If integers $s$, $x$, $y$, $z$ are such that $s=5xy+5yz+5xz=2x^2+2y^2+2z^2$, then $10s$ is a perfect square

Question

I'm having a problem with a question:

Consider integer $s$ and integers $x,y,z$ such that $$s = 5xy+5yz+5xz \quad\text{and}\quad s= 2x^{2} + 2y^{2} + 2z^{2}$$ Prove that $10s$ is a perfect square.
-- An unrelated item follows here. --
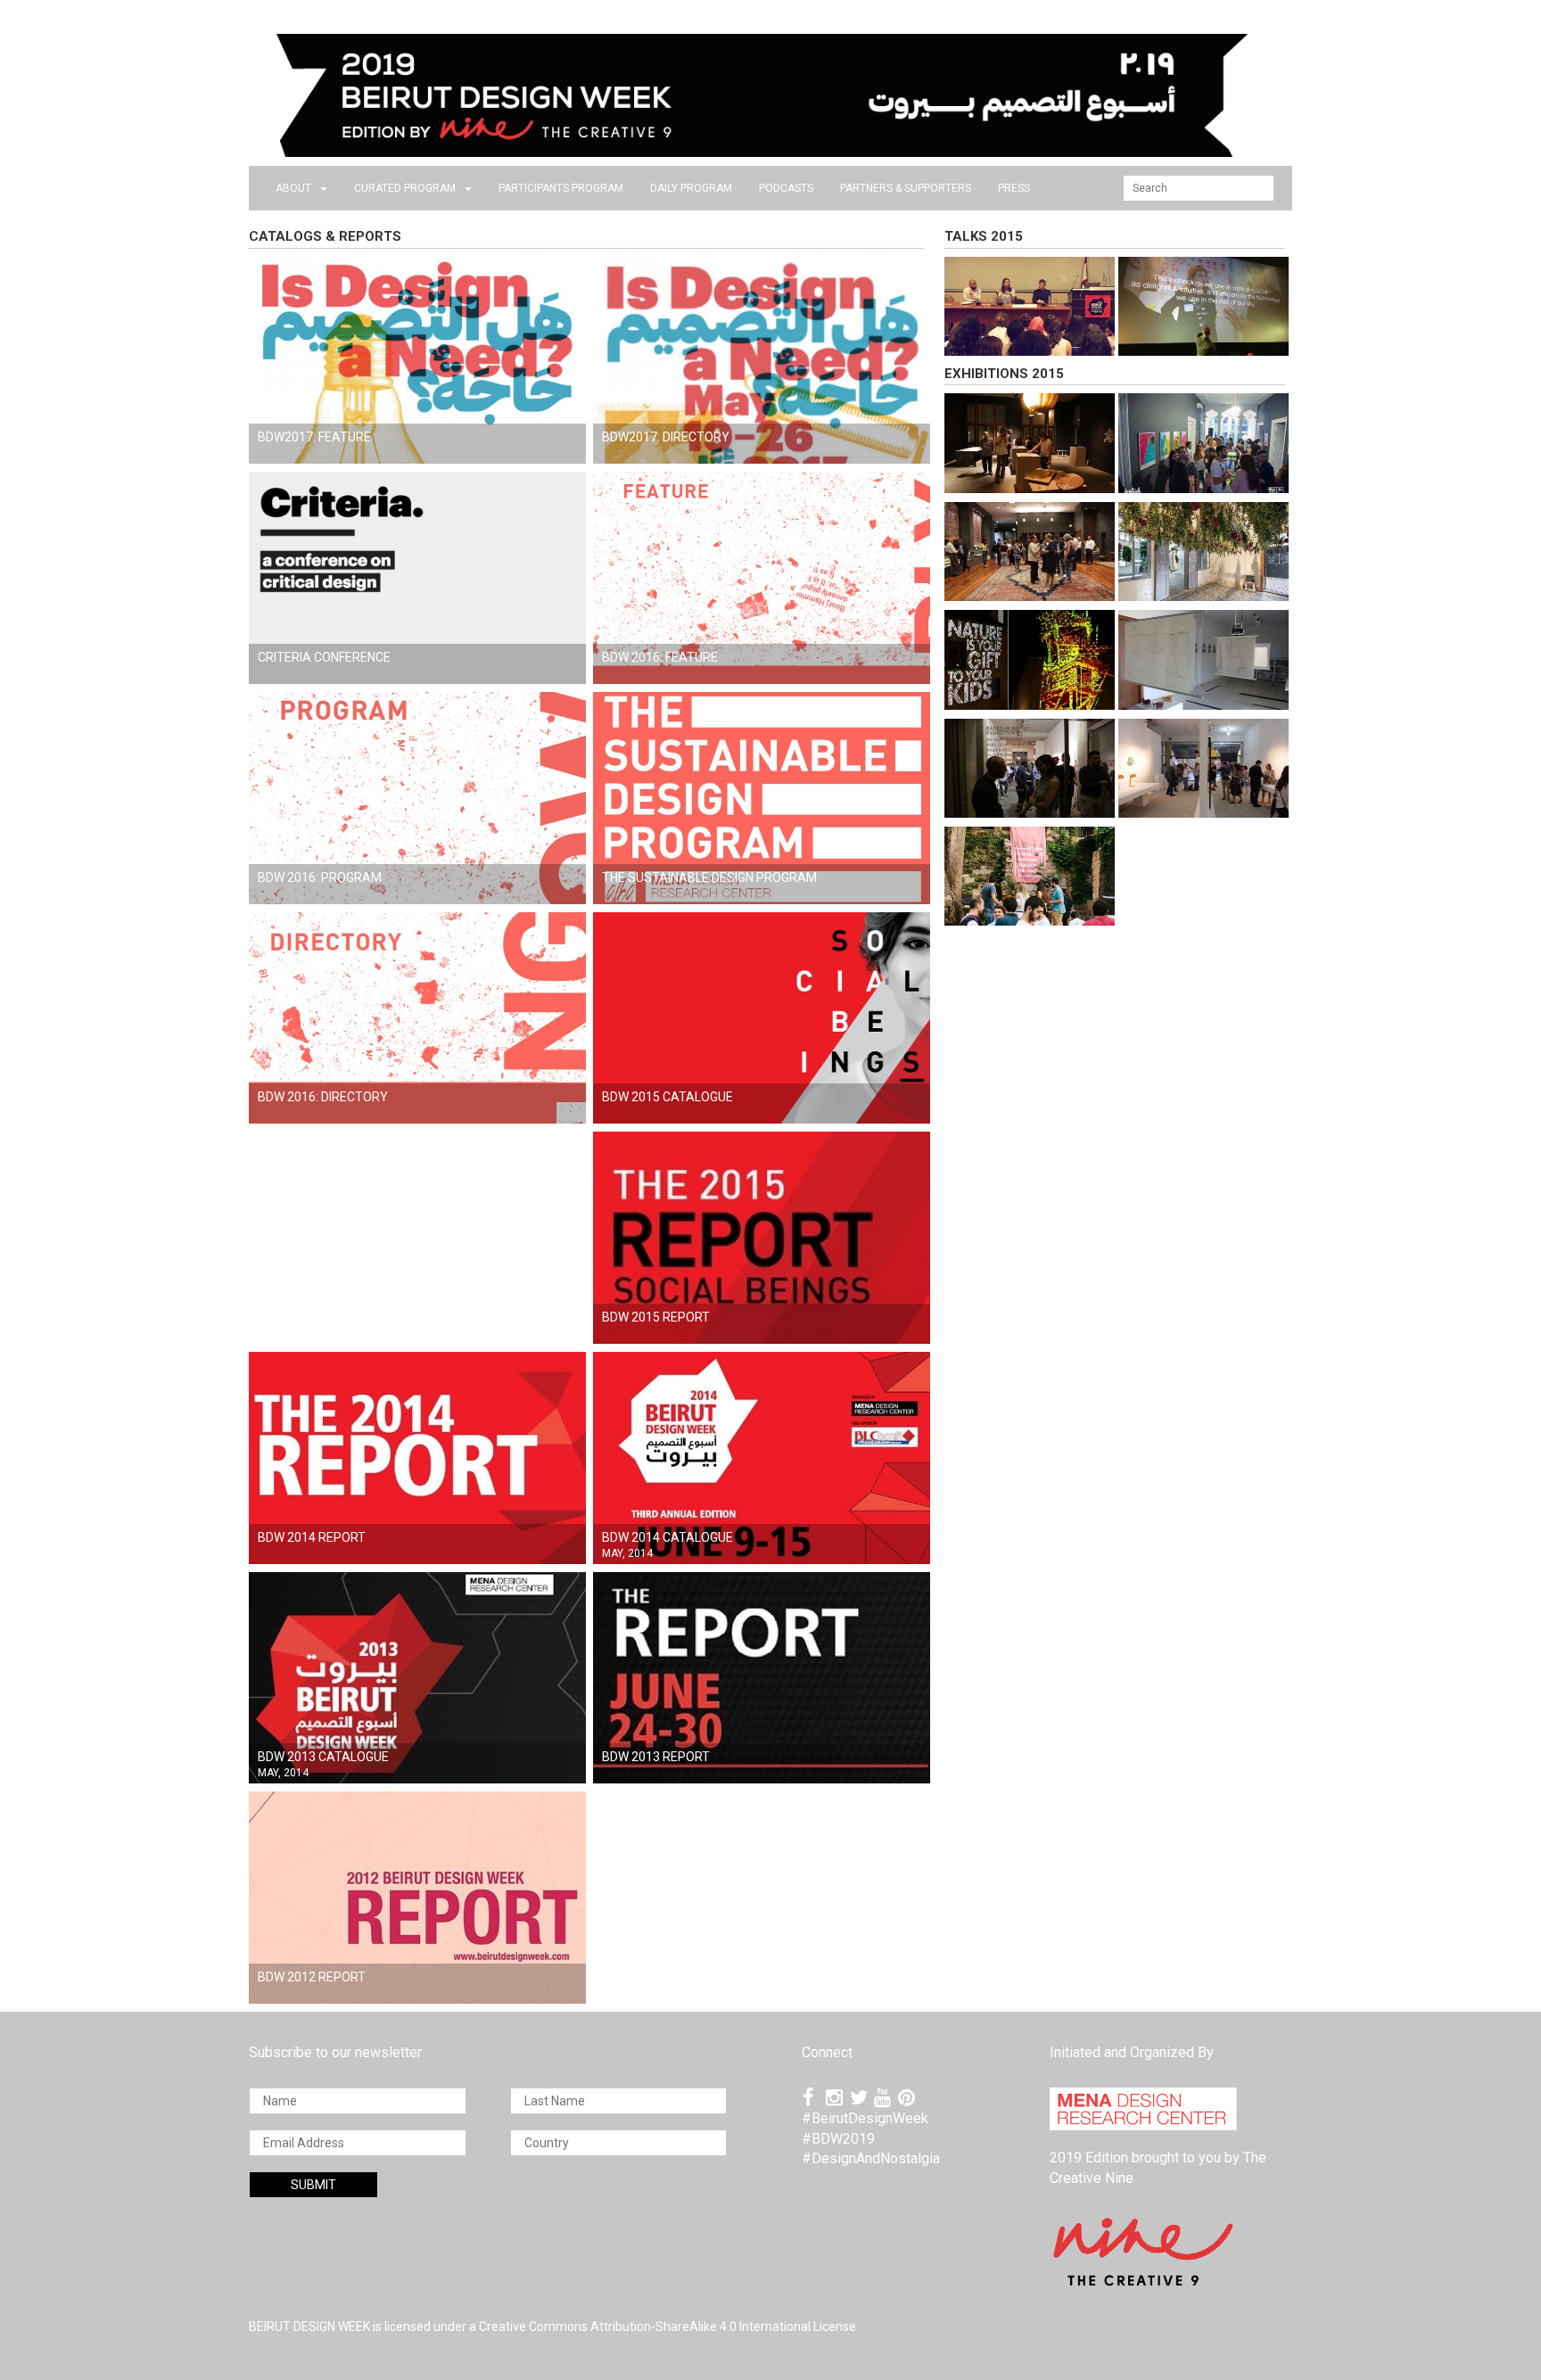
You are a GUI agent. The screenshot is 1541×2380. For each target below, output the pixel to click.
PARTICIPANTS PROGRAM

I'm pretty sure it has something in common with $$(x+y+z)^{2} = x^{2} + y^{2} + z^{2} + 2(xy+yz+xz)$$ e.g. if I somehow (prob. by writing $10s$ as $4s + 6s$ etc.) show $10s$ equals $4, 9$ or $16$ times $(x+y+z)^{2}$, then I'm done, yet I have no clue how to show this.
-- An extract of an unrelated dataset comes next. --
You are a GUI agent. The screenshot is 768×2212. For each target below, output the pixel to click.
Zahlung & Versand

Another idea was to check modulo, and I found at least one of $x,y,z$ is divisible by $5$ and at least two of $x,y,z$ are even still don't know how to use it.

Answer 1

$100(x+y+z)^2=100\left(x^2\!+\!y^2\!+\!z^2\right)+200(xy\!+\!yz\!+\!xz)=$

$=50s+40s=90s\;.$

Since $\;3\mid90s\;,\;$ it results that $\;3\mid(x+y+z)\;,\;$ hence ,

$x+y+z=3w\;$ where $\;w\in\mathbb Z\;.$

Moreover,

$100(3w)^2=90s\;,\;$ consequently ,

$100w^2=10s\;,$

$10s=(10w)^2\;.$

Answer 2

$(xy+yz+xz)=\frac 15 s$ and $x^2 + y^2 + z^2 = \frac 12s$

Now $(x^2 + y^2 + z^2) + 2(xy + yz+xy)= (x+y+z)^2$

so $\frac 12 s + \frac 25 s = \frac 9{10}s=(x+y+z)^2$

So $10s = \frac {100}9(x+y+z)^2 = (\frac {10}3(x+y+z))^2$.

Dang.

So close!

But if we can prove $x+y+z$ is divisible by $3$ we will be okay. Can we?

Well, it must. We have $\frac 9{10}s = (x+y+z)^2$ so $9x = 10(x+y+z)^2$ is an integer. So $9\mid 10(x+y+z)^2$ so $9|(x+y+z)^2$ and $3|x+y+z$. Hurray! we are done.